TASK INSTRUCTIONS
Copy out the lines from the one containing "Where should I" through the last line, without the pictures.
>> Start RECORDS PROVIDED
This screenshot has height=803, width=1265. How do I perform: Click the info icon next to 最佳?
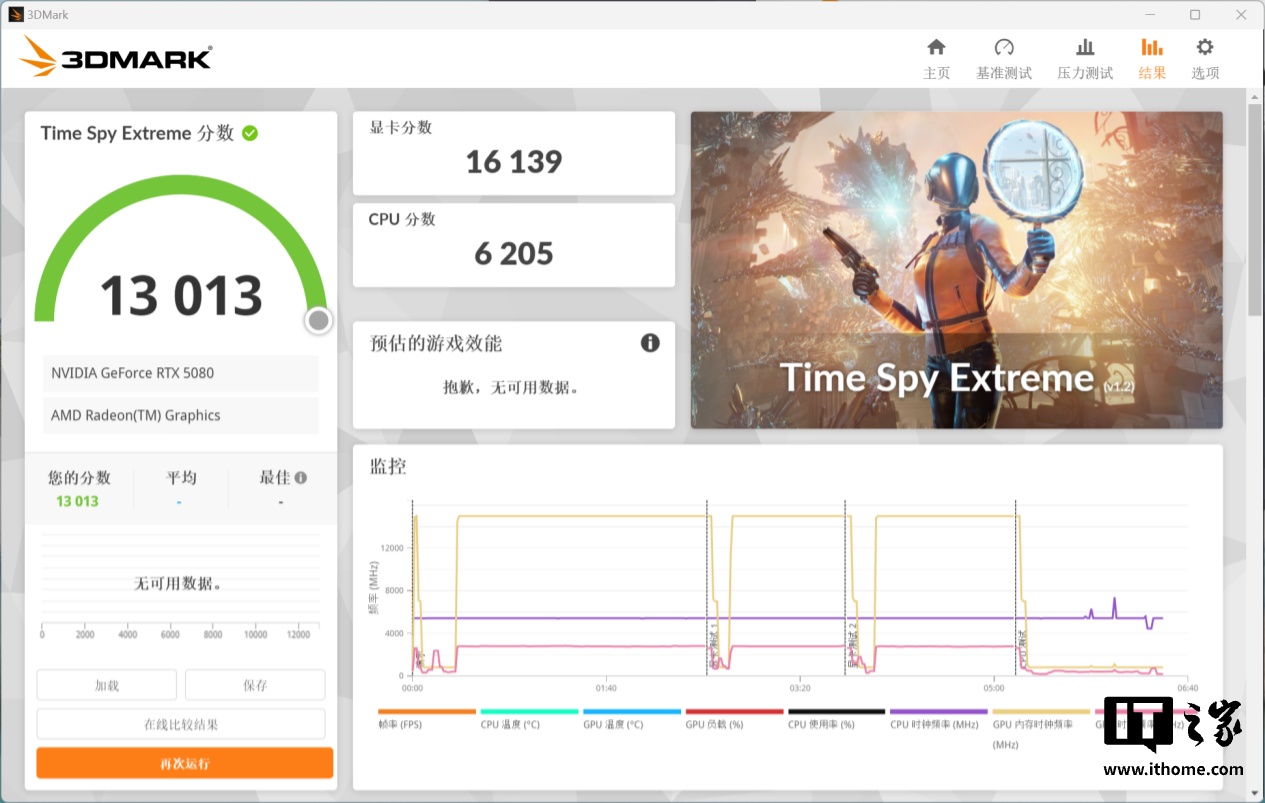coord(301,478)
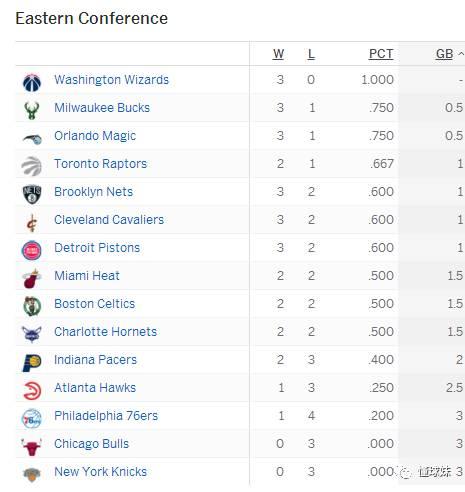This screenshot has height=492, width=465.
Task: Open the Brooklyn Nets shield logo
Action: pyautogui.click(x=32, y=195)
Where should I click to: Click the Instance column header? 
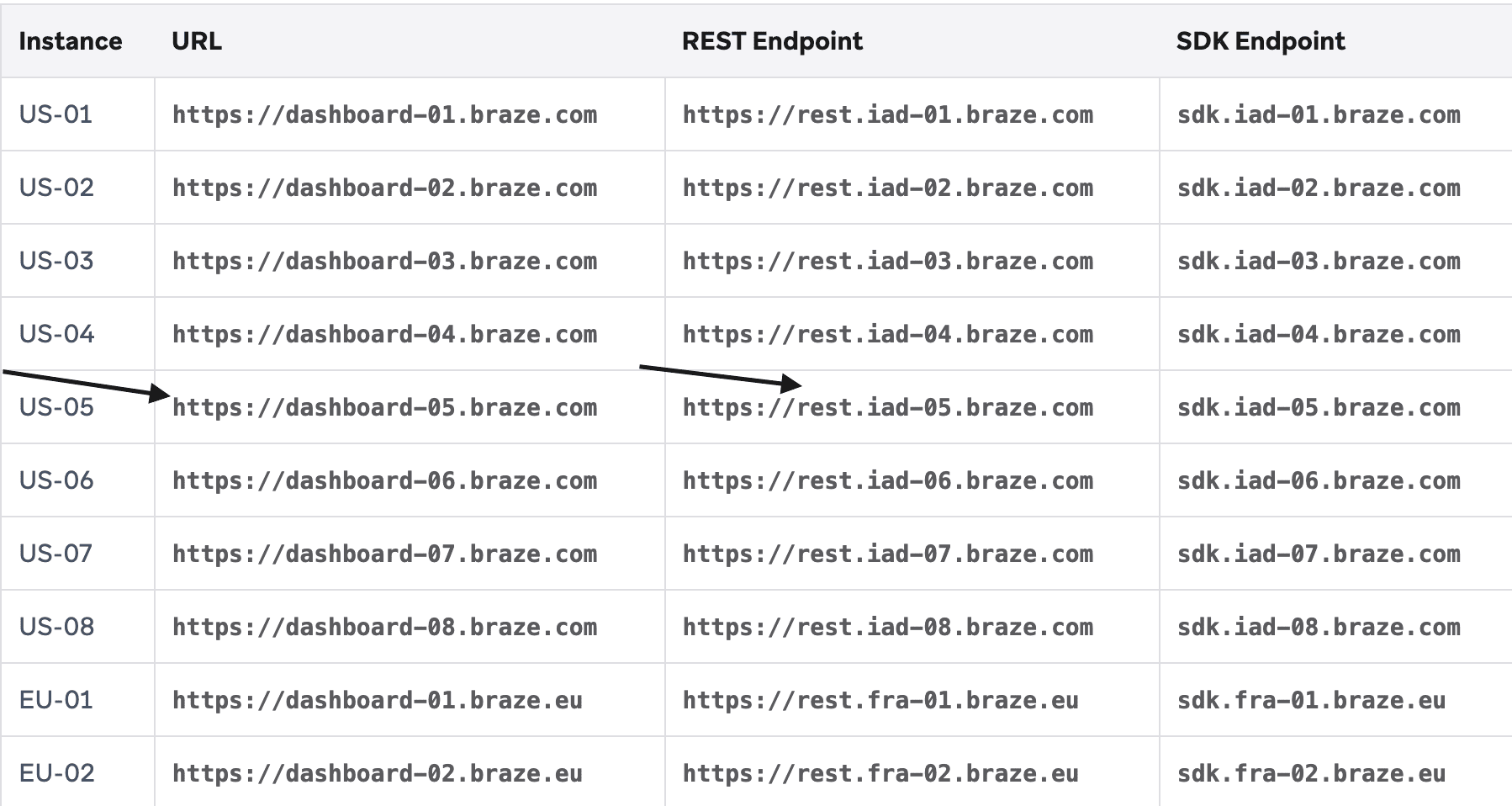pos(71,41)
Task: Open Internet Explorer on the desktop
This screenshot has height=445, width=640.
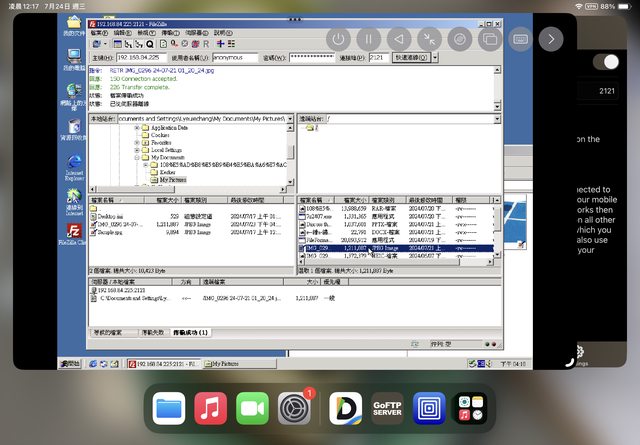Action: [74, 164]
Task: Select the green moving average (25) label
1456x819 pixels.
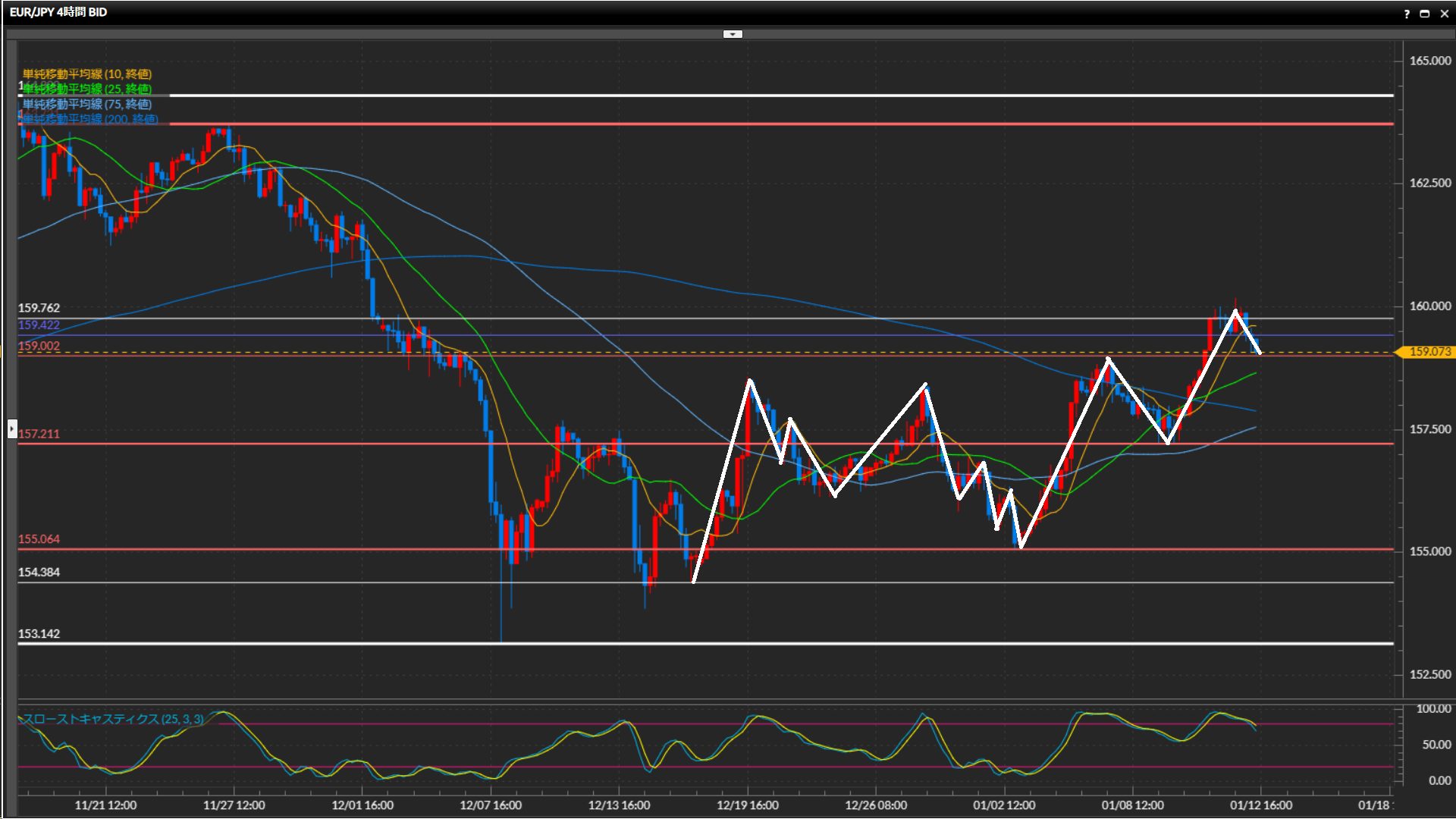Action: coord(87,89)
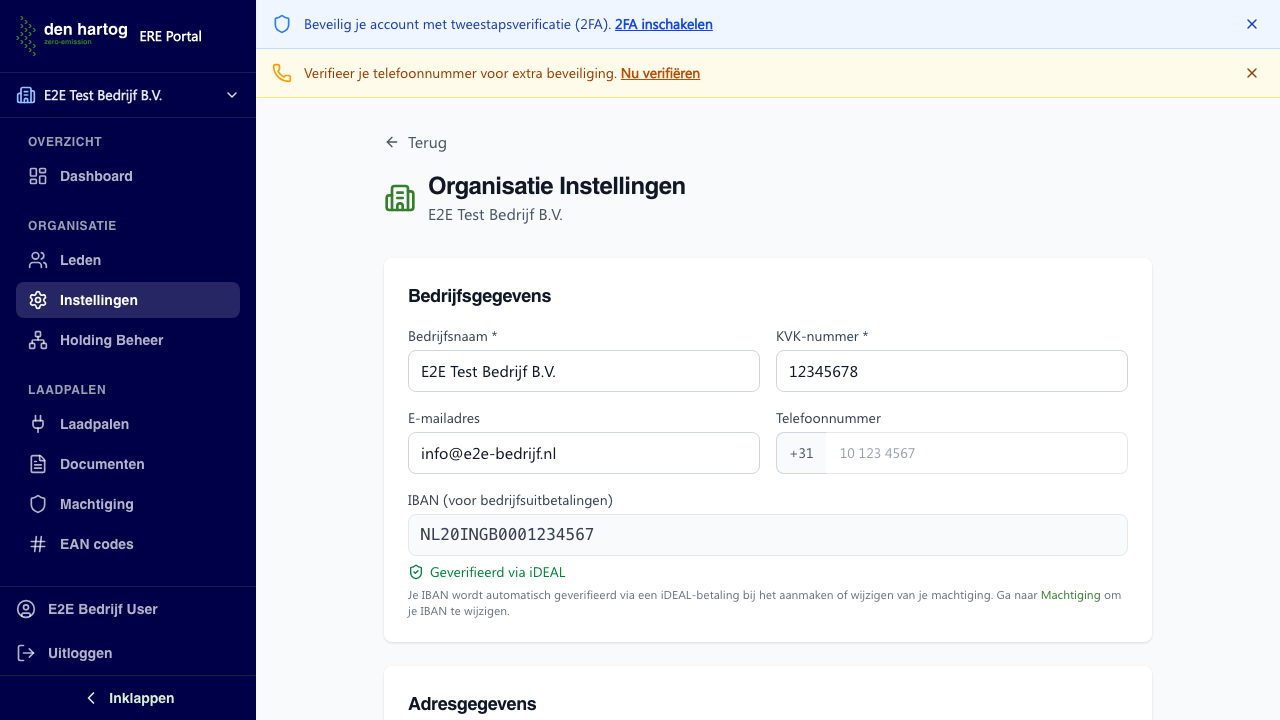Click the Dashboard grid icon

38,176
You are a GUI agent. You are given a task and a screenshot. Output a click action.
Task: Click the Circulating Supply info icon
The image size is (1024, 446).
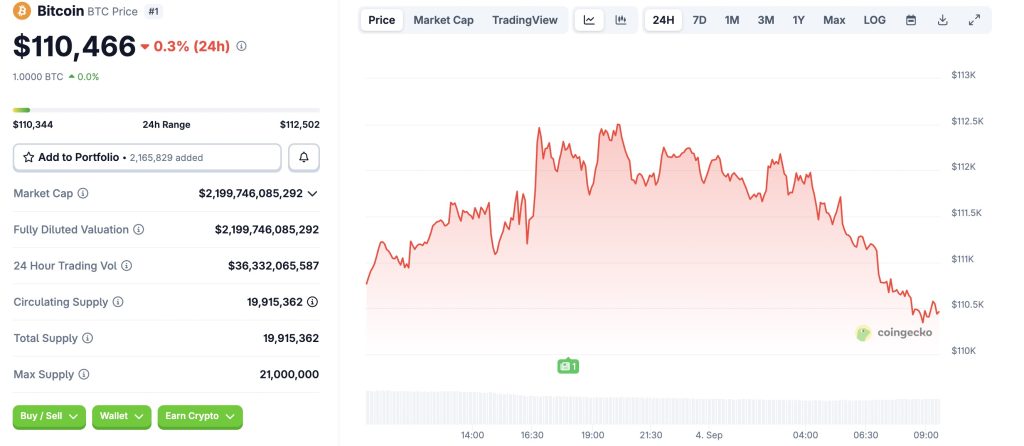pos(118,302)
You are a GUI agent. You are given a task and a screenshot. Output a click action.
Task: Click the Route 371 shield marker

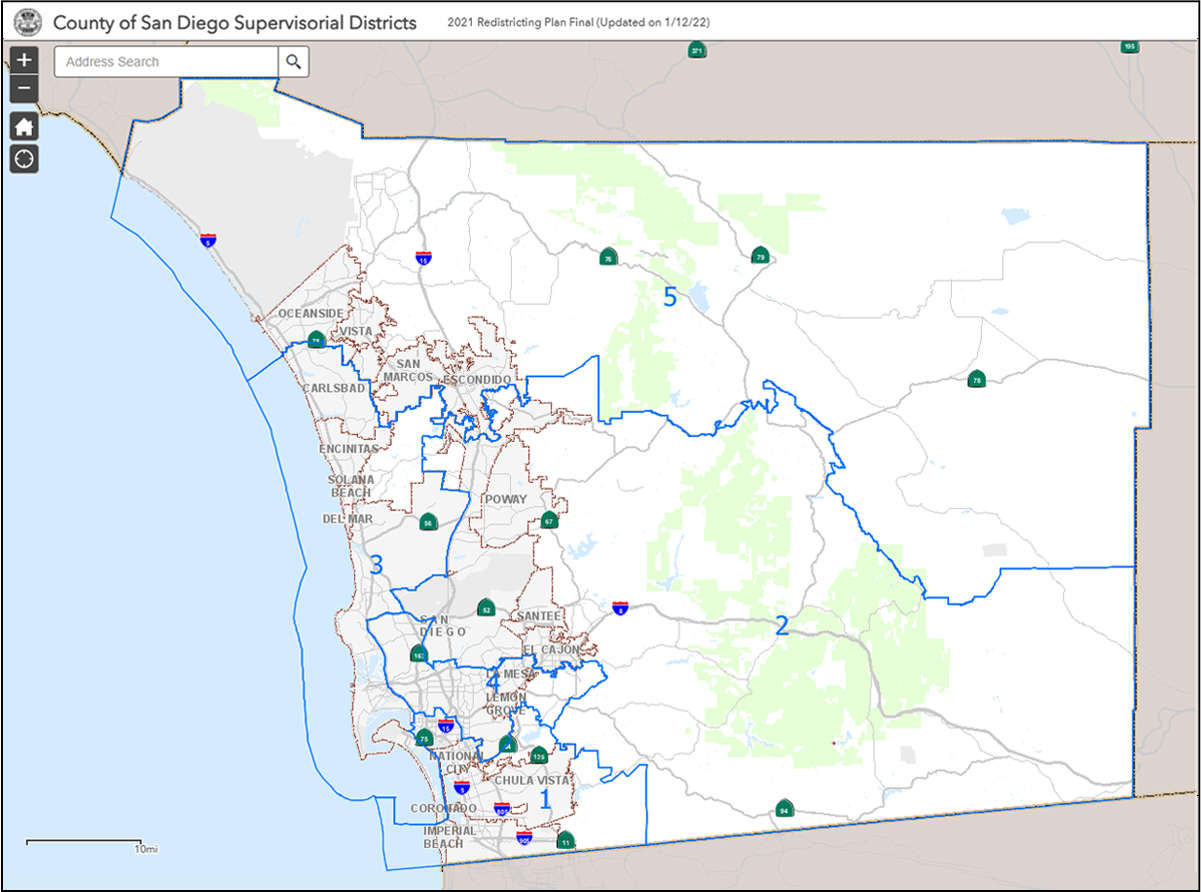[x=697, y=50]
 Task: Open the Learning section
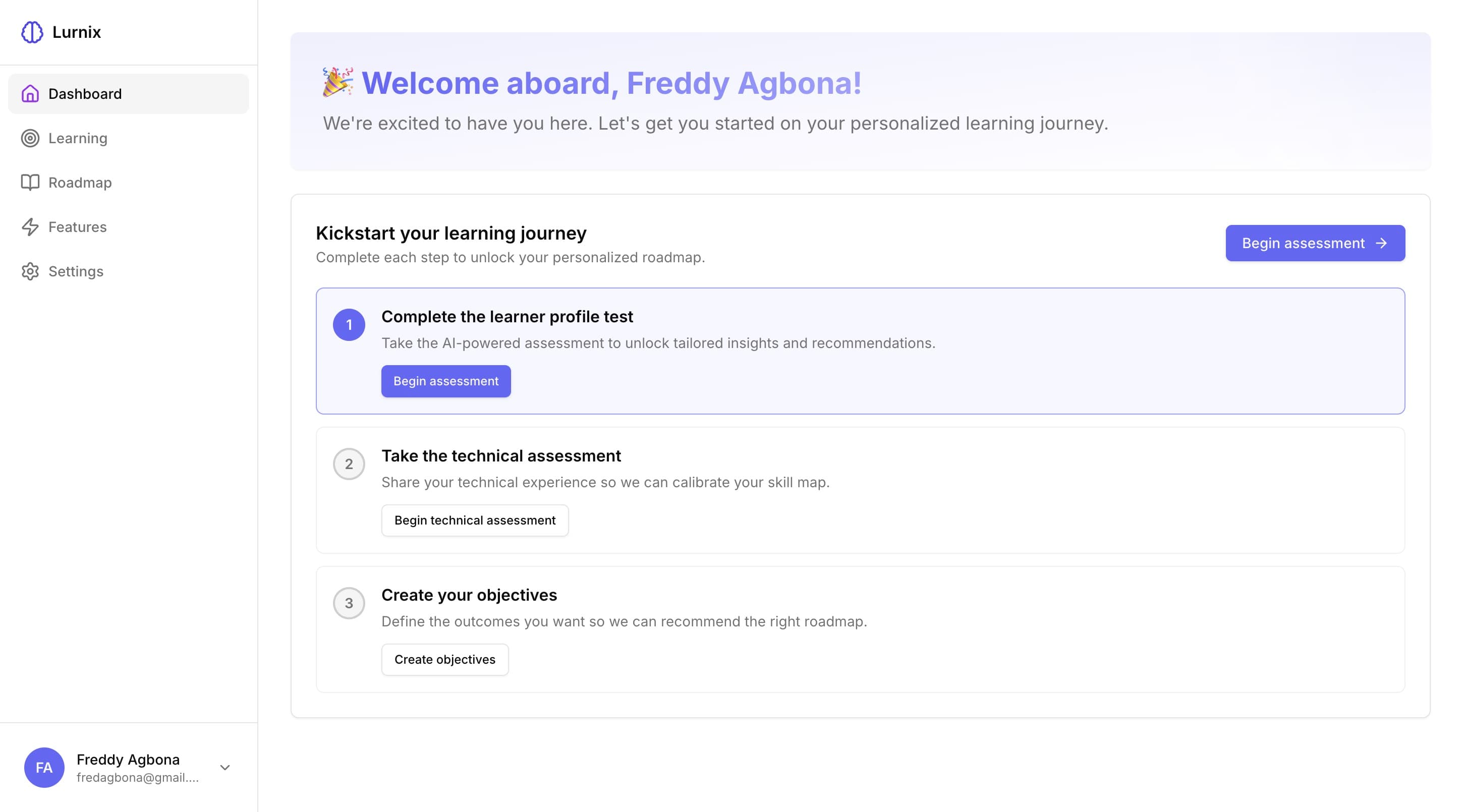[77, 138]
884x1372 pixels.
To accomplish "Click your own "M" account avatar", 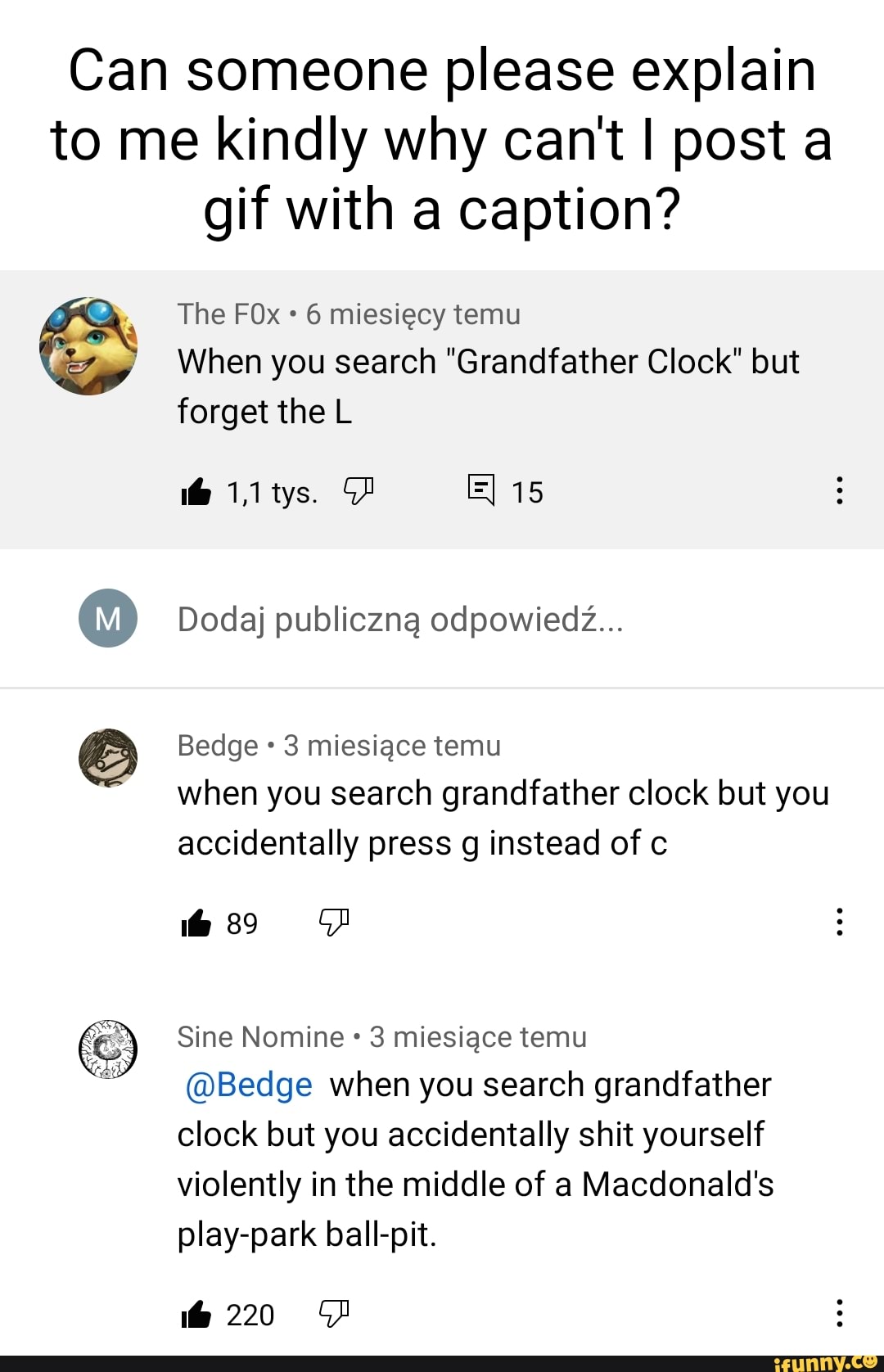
>> End RECORDS PROVIDED
PROBLEM SOLUTION
Where should I click to: Click the Instance column header? 
pos(71,41)
Task: Open Internet Explorer on the desktop
This screenshot has height=445, width=640.
Action: [74, 164]
Task: Select the green moving average (25) label
1456x819 pixels.
Action: coord(87,89)
Click the Dashboard grid icon

38,176
You are a GUI agent. You are given a task and a screenshot. Output a click action.
Task: Click the Circulating Supply info icon
The image size is (1024, 446).
pos(118,302)
You are a GUI agent. You are given a task and a screenshot. Output a click action.
Task: Click the Route 371 shield marker

[x=697, y=50]
 Task: Open the Learning section
[77, 138]
884x1372 pixels.
To accomplish "Click your own "M" account avatar", 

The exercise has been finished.